:: Excerpted text

Finally, the below script adds a color-coded bounding box and label to each object identified in each frame. The result is a fully annotated video.

1import cv2
2from IPython.display import clear_output
3
4neon_colors = {
5 'car': (57, 255, 20), # Neon Green
6 'boat': (0, 255, 255), # Neon Cyan
7 'pottedplant': (255, 0, 255), # Neon Magenta
8 'horse': (255, 215, 0), # Neon Gold
9 'cat': (255, 69, 0), # Neon Orange Red
10 'clock': (173, 255, 47), # Neon Green Yellow
11 'cow': (255, 105, 180), # Neon Pink
12 'bicycle': (0, 255, 0), # Neon Lime
13 'bird': (255, 20, 147), # Neon Deep Pink
14 'traffic light': (0, 255, 127),# Neon Spring Green
15 'umbrella': (127, 255, 0), # Neon Chartreuse
16 'kite': (255, 99, 71), # Neon Tomato
17 'truck': (255, 255, 0), # Neon Yellow
18 'person': (255, 69, 0), # Neon Orange
19 'parking meter': (0, 191, 255),# Neon Deep Sky Blue
20 'bus': (255, 215, 0), # Neon Gold
21 'train': (138, 43, 226), # Neon Blue Violet
22 'motorbike': (255, 0, 255), # Neon Magenta
23 'backpack': (255, 105, 180), # Neon Hot Pink
24 'dog': (0, 255, 0), # Neon Lime Green
25 'sheep': (255, 20, 147), # Neon Deep Pink
26 'stop sign': (255, 69, 0), # Neon Orange Red
27 'book': (57, 255, 20), # Neon Green
28 'aeroplane': (0, 255, 255), # Neon Cyan
29 'cell phone': (255, 0, 255), # Neon Magenta
30 'skateboard': (255, 215, 0), # Neon Gold
31 'bench': (255, 99, 71), # Neon Tomato
32 'handbag': (0, 255, 127), # Neon Spring Green
33 'suitcase': (173, 255, 47), # Neon Green Yellow
34 'bear': (255, 105, 180), # Neon Pink
35 'chair': (0, 255, 0), # Neon Lime
36 'fire hydrant': (255, 69, 0) # Neon Orange Red
37}
38
39# Load the video
40cap = cv2.VideoCapture(raw_video_path)
41
42# Get the video properties
43frame_width = int(cap.get(cv2.CAP_PROP_FRAME_WIDTH))
44frame_height = int(cap.get(cv2.CAP_PROP_FRAME_HEIGHT))
45fps = int(cap.get(cv2.CAP_PROP_FPS))
46
47# Define the codec and create a VideoWriter object to save the output video
48output_path = 'all_scores_bounding_box_output.mp4'
49fourcc = cv2.VideoWriter_fourcc(*'mp4v') # Codec for .mp4 files
50out = cv2.VideoWriter(output_path, fourcc, fps, (frame_width, frame_height))
51
52thickness = 2 # Thickness of the bounding box lines
53
54while cap.isOpened():
55 # Read the current frame
56 ret, frame = cap.read()
57
58 if not ret:
59 break
60
61 current_frame = int(cap.get(cv2.CAP_PROP_POS_FRAMES))
62
63 df_frame = df_video.filter(pl.col("frame") == current_frame)

::::
:: Provided information

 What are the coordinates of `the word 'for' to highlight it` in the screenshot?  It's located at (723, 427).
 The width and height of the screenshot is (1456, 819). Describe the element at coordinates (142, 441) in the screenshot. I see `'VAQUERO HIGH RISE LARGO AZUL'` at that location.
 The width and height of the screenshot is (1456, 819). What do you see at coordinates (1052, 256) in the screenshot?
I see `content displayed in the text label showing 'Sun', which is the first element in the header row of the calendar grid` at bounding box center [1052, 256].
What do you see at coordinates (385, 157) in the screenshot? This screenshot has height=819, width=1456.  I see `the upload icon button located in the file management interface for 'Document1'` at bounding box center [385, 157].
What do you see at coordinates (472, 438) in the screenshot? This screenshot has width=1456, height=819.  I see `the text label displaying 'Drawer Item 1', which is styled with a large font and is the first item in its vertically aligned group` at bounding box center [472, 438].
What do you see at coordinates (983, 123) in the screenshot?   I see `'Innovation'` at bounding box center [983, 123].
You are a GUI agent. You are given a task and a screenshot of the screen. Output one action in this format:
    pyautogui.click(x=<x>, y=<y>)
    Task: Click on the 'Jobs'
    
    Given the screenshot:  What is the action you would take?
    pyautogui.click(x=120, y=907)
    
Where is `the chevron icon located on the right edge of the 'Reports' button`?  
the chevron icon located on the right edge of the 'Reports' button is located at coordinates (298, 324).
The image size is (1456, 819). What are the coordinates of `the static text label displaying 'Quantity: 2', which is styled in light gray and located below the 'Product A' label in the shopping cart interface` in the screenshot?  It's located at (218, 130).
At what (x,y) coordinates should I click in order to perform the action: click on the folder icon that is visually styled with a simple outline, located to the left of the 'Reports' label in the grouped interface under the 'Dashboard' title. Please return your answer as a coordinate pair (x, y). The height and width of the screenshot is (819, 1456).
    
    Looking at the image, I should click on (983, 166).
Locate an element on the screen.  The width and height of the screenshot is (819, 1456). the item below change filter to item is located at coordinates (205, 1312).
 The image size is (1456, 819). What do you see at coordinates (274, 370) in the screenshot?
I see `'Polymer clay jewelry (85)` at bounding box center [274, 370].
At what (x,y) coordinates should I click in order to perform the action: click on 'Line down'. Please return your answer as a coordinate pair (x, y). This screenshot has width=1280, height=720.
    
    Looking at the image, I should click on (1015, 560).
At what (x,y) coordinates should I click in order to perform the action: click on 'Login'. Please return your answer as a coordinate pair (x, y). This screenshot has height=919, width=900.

::::

> Assigned task: In the excerpted text, what file name does the script give the output video? Rely on the excerpted text alone, not the records.

> Solved problem: all_scores_bounding_box_output.mp4